Turquie : Erdogan veut maintenant un référendum sur la peine de mort

18 Avril, 2017, 09:25 | Auteur: Armand Coulomb

"La campagne référendaire turque sur le renforcement des pouvoirs du président Recep Tayyip Erdogan s'est déroulée en deçà des normes internationales, estime une mission d'observateurs de l'Organisation pour la sécurité et la coopération en Europe et du Conseil de l'Europe".

Erdogan, 63 ans, recherchait un plébiscite. Mais ces résultats provisoires qui annonçaient le dépouillement de 99,9 % des votes par le biais de l'AA, agence de presse officielle de l'état, avaient été gelés à partir de 21 heures: l'heure où le Conseil électoral supérieur n'avait pour sa part dépouillé que 74 % des votes.

Le chef du Haut-Conseil électoral (YSK) a cependant confirmé la victoire du "oui", précisant qu'il devançait le "non" de quelque 1,25 million de voix, avec seulement 600.000 bulletins de vote restant à dépouiller.

" Le pays a pris une décision historique ", s'est félicité le chef de l'Etat, tout en mettant en garde tous ceux qui contesteraient le résultat de la consultation.

Quelque 55,3 millions de Turcs étaient appelés à voter.
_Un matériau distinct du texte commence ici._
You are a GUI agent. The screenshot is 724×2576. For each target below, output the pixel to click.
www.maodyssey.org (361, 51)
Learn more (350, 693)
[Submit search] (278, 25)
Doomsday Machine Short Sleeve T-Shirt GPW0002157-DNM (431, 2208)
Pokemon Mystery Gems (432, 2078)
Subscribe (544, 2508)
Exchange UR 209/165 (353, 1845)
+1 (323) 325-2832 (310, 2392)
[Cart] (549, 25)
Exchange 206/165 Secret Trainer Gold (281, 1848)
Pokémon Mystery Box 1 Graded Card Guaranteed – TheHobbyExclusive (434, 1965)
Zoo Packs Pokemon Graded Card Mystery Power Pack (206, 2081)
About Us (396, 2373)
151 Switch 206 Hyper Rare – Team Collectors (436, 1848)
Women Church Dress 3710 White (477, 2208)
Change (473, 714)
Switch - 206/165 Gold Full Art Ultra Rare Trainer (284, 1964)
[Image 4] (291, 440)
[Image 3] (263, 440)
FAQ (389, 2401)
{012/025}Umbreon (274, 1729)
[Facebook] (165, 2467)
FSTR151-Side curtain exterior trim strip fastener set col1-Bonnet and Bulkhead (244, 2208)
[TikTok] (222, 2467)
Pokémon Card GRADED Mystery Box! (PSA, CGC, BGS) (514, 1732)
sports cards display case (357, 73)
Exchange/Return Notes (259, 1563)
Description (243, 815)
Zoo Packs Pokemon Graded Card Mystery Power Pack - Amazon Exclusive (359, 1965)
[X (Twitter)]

Il a également évoqué la tenue d'un référendum sur l'adhésion à l'UE. Une crise diplomatique avait opposé Ankara à plusieurs pays de l'UE, notamment l'Allemagne et les Pays-Bas, après l'interdiction de meeting de soutien à M. Erdogan sur leur sol pendant la campagne. " Globalement, le référendum n'a pas été à la hauteur des critères du Conseil de l'Europe ", a-t-il toutefois noté, avant d'ajouter que " le cadre légal était inadéquat " s'agissant d'obtenir " un processus véritablement démocratique ".

Erdogan se moque de l'avis européen
En cause, la décision du Haut-Conseil électoral (YSK) de considérer comme valides les bulletins non marqués du sceau officiel des autorités électorales.

Plus tard, ce dimanche soir, le vice-président de principal parti d'opposition laïque en Turquie, le CHP (Parti républicain du peuple), Erdal Aksunger, a annoncé que son parti allait demander un nouveau décompte de jusqu'à 60% des bulletins du référendum.

Cette mesure a "rendu sujet à débat la légitimité du référendum" et "jeté une ombre sur la décision de la nation", a affirmé le chef du CHP, Kemal Kiliçdaroglu.

Avec cette victoire, M. Erdogan détiendra un pouvoir considérablement renforcé et pourra en théorie rester au pouvoir jusqu'en 2029. Aucun incident n'a cependant été signalé lors de ces manifestations. Le non gagne en effet dans les grandes villes du pays, à commencer par Istanbul, dont M. Erdogan fut le maire, et Ankara. Erdogan a revendiqué la victoire en parlant de résultats "clairs". "Il a perdu Istanbul, là où il a entamé sa carrière politique ", en devenant maire en 1994, a écrit, sur Twitter, Soner Cagaptay, analyste spécialiste de la Turquie au Washington Institute.

En dépit des critiques, le parti au pouvoir (AKP) a d'ores et déjà annoncé qu'il proposerait fin avril à M. Erdogan de retrouver sa place dans ses rangs, premier volet de la réforme constitutionnelle élargissant les prérogatives présidentielles, les autres n'entrant en vigueur qu'après les élections prévues en 2019. Erdogan pourrait nommer lui-même ses ministres avec disparition du poste de Premier ministre.